• [SOURCE EXTRACT]:

If you go to this site:

http://diyaudioprojects.com/mirror/members.aol.com/sbench101/

you will see a couple of articles on running tubes with starved filament voltages.  Normally, a tube is run in the space-charge region where there are more than enough electrons between the cathode and the grid that it can support the maximum level of current being demanded of it with some reserve available.

If you reduce the filament voltage, you go from the space-charge region to the temperature limited region where the number of electrons available between the cathode and grid limiits the current that can be drawn.  This region of operation results in more noise even though temperature is a component of the noise equation because you are limited to the shot noise of the individual electrons being emitted rather than the lower ratio of noise to cathode current associated with the greater number of electrons in the space charge region.

• [WRITTEN REQUEST 1]:
For each statement, say whether it agrees with the passage on starved tube filaments, and quote the exact words of the passage that decide it: (a) A tube is normally run in the space-charge region. (b) Lowering the filament voltage moves a tube into the space-charge region. (c) Operating in the temperature limited region produces less noise.
• [WRITTEN REQUEST 2]:
According to the passage on starved tube filaments, what limits the current that can be drawn in the temperature limited region?
• [WRITTEN REQUEST 3]:
Carry the passage on starved tube filaments forward with a few more sentences, starting after its last sentence.
The items that come next are not needed.

• [MATERIAL]:
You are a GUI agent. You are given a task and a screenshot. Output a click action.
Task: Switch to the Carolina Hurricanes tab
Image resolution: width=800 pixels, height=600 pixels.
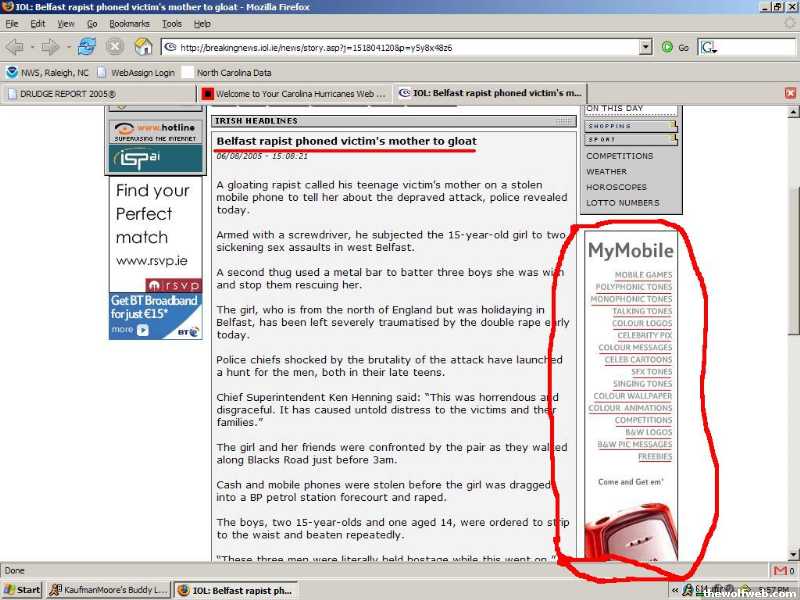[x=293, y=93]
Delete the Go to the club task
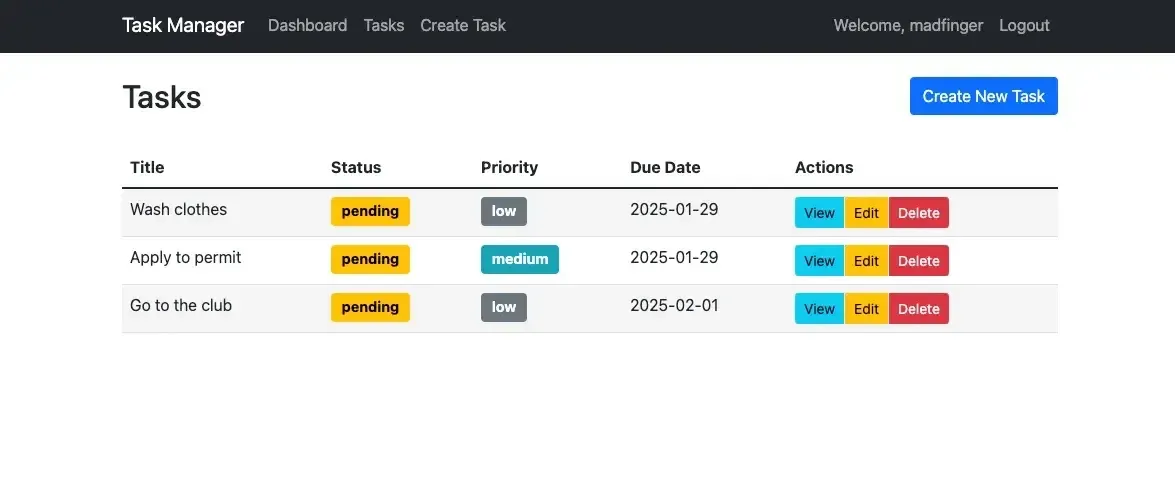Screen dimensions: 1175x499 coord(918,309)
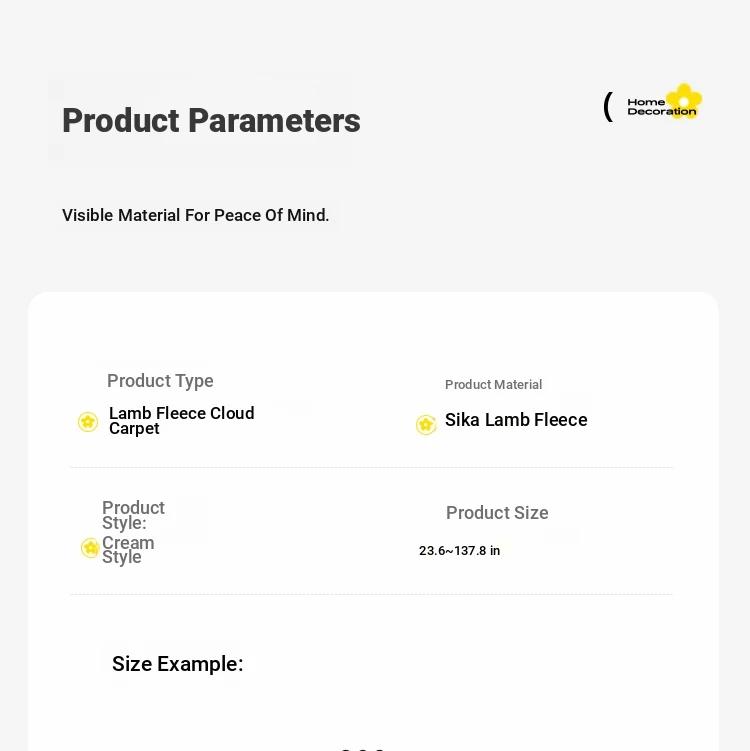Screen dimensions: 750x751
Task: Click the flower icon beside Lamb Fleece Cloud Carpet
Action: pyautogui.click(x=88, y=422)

==

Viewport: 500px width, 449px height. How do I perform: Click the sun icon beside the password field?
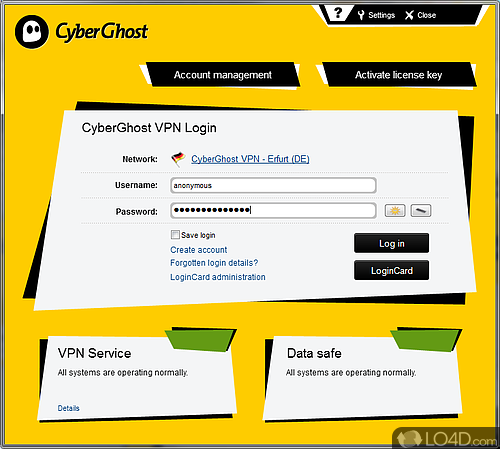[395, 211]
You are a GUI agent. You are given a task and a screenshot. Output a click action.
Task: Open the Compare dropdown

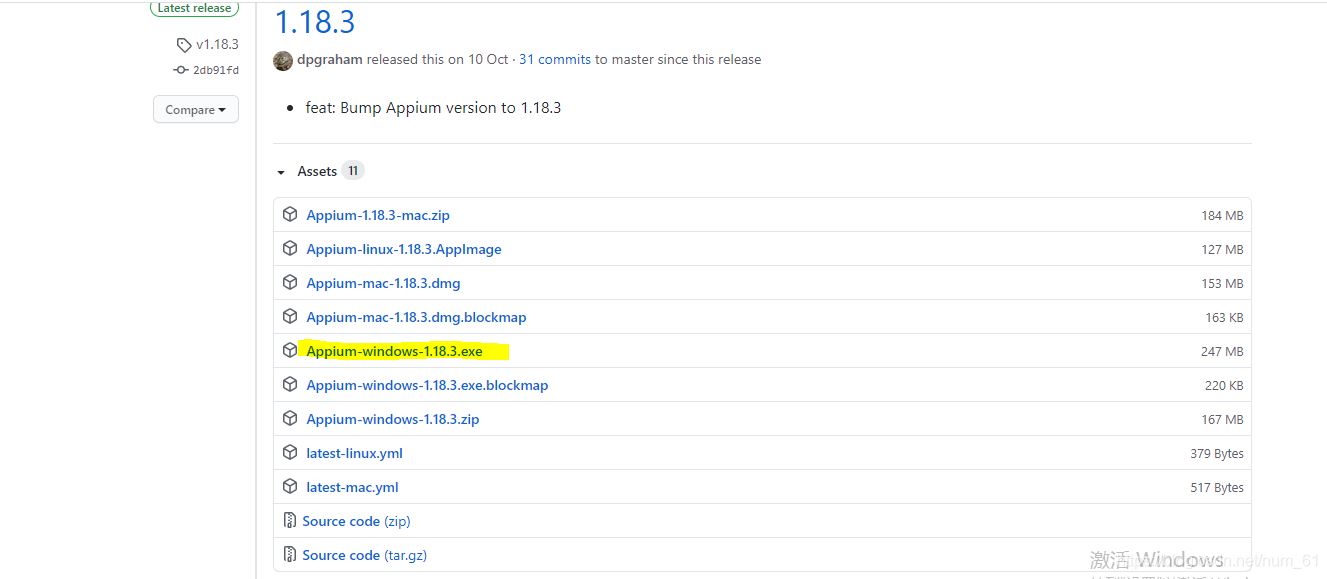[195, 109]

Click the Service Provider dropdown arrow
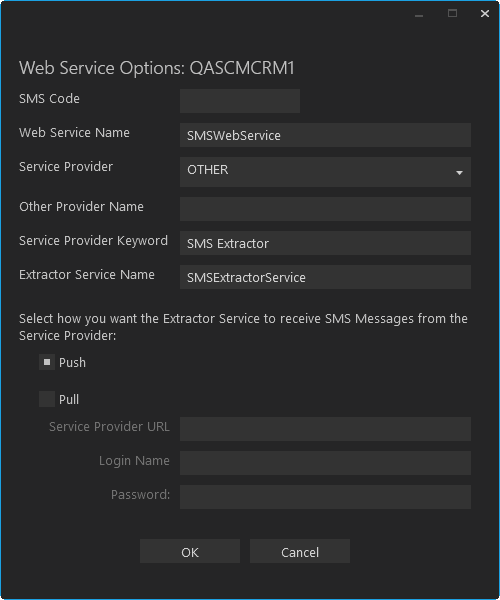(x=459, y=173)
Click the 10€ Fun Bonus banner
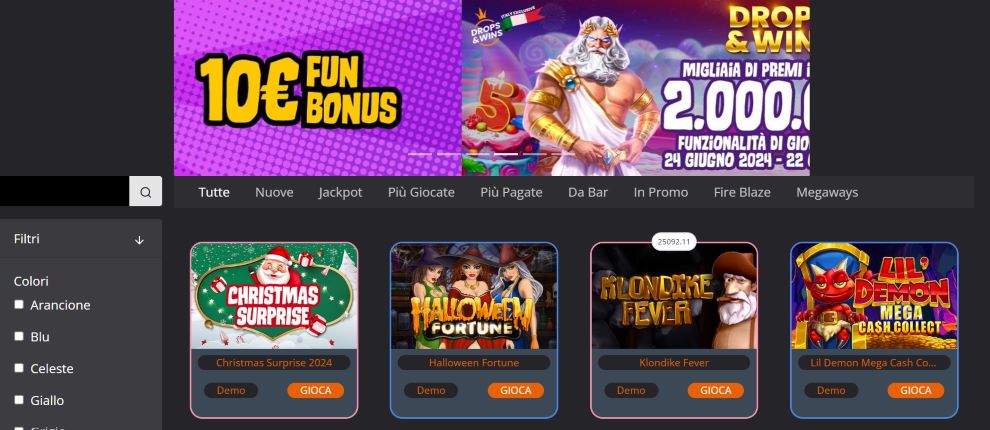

--

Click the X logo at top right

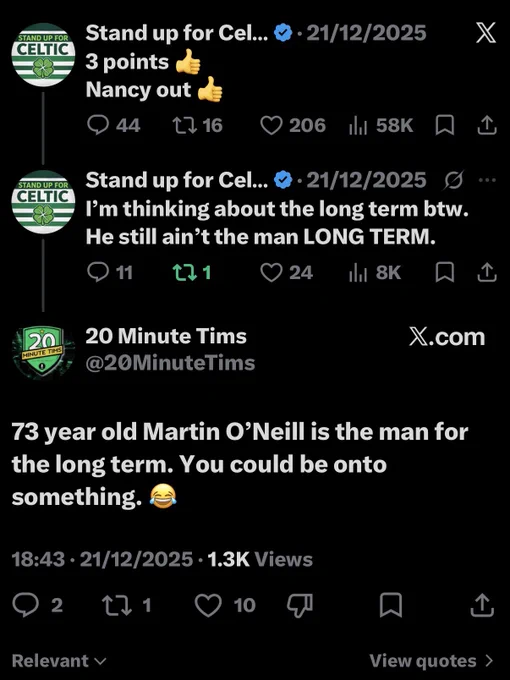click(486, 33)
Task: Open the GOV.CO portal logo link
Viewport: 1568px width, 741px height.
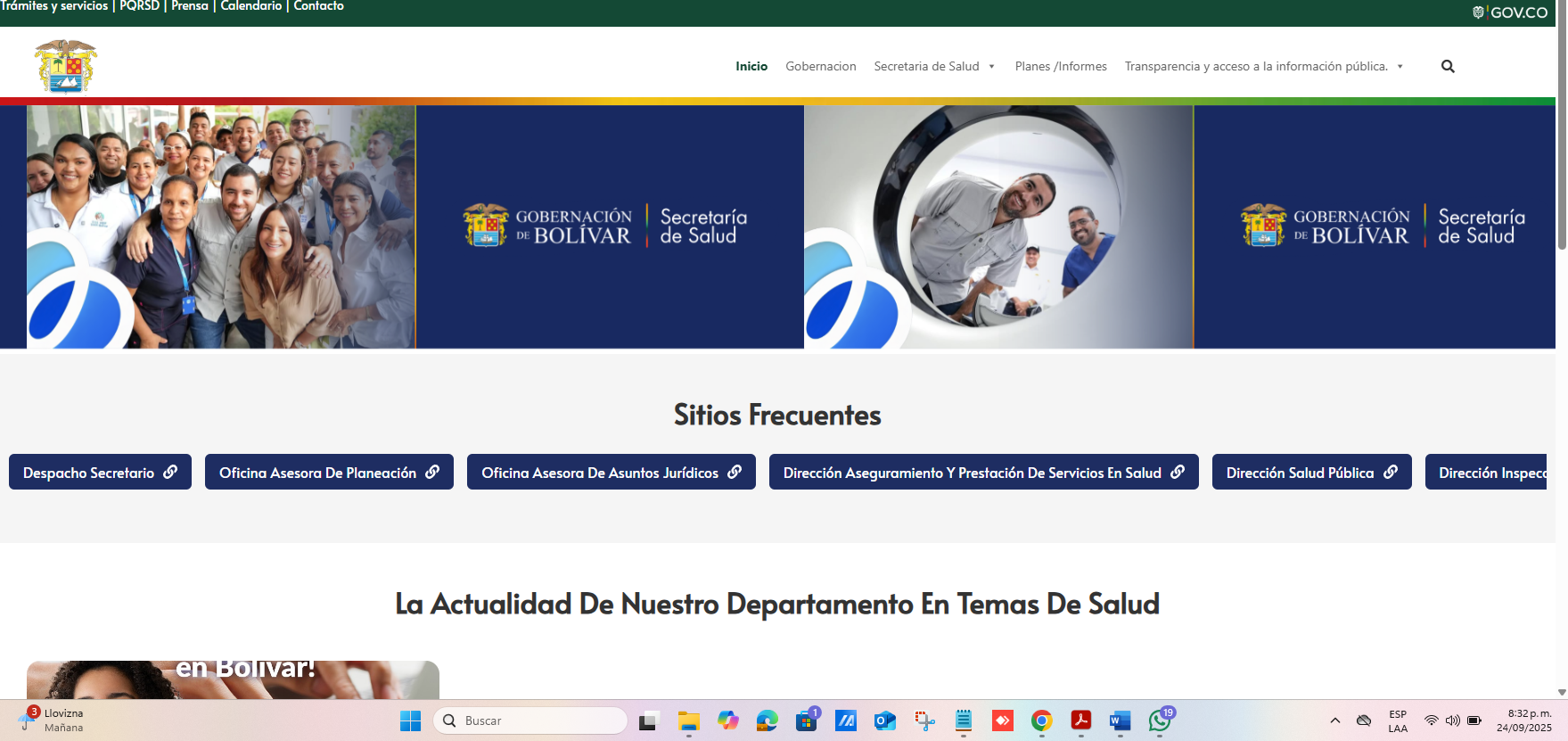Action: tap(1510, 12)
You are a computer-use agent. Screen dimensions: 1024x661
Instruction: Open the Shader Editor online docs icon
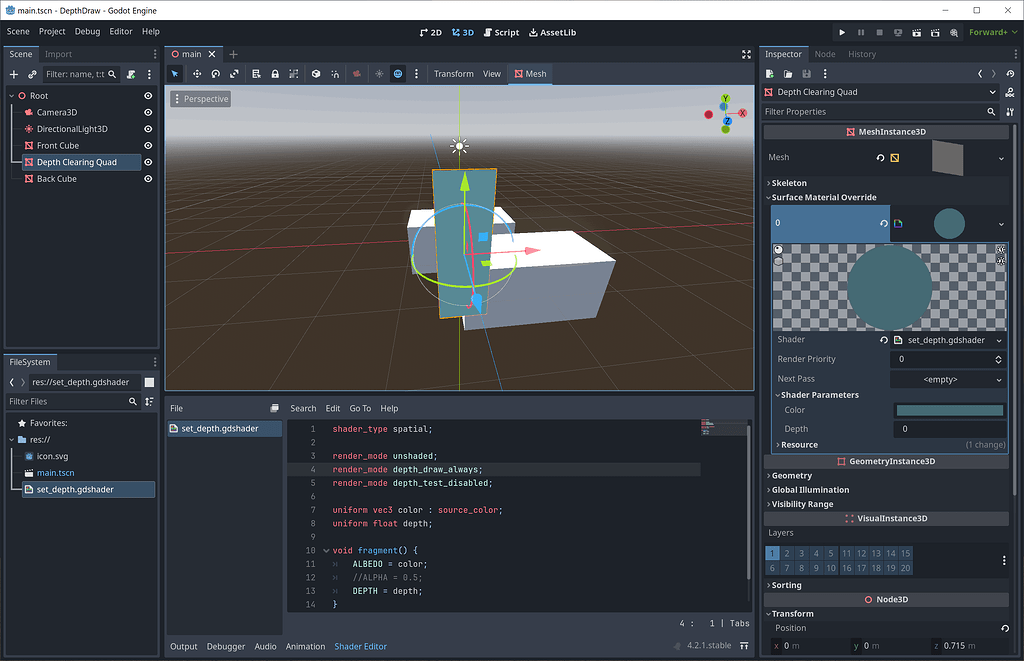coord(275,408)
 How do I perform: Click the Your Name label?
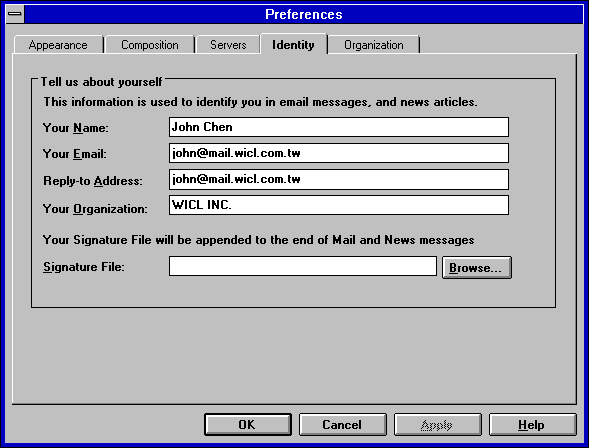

• [TASK RESPONSE 1]:
(a) Yes: "Normally, a tube is run in the space-charge region"
(b) No: "If you reduce the filament voltage, you go from the space-charge region to the temperature limited region"
(c) No: "This region of operation results in more noise"

• [TASK RESPONSE 2]:
The number of electrons available between the cathode and grid.

• [TASK RESPONSE 3]:
The examples at this site show Directly heated cathodes but similar arguments apply to cathodes using separate heaters.  There are graphs of harmonic content for each harmonic and there are some sweet spots at unexpectedly low voltages.  Note also that with directly heated cathodes, the bias on the tube changes with the position on the cathode since there is a voltage gradient along the filament and this tends to change how the tube responds to signal changes versus the tubes with separate heaters and cathodes (like the 12 A*7 series) where all parts of the cathode operate at the same bias.

Generally, best linearity occurs at lower than standard filament voltages because at the high end of the current, it tends to approach current limiting.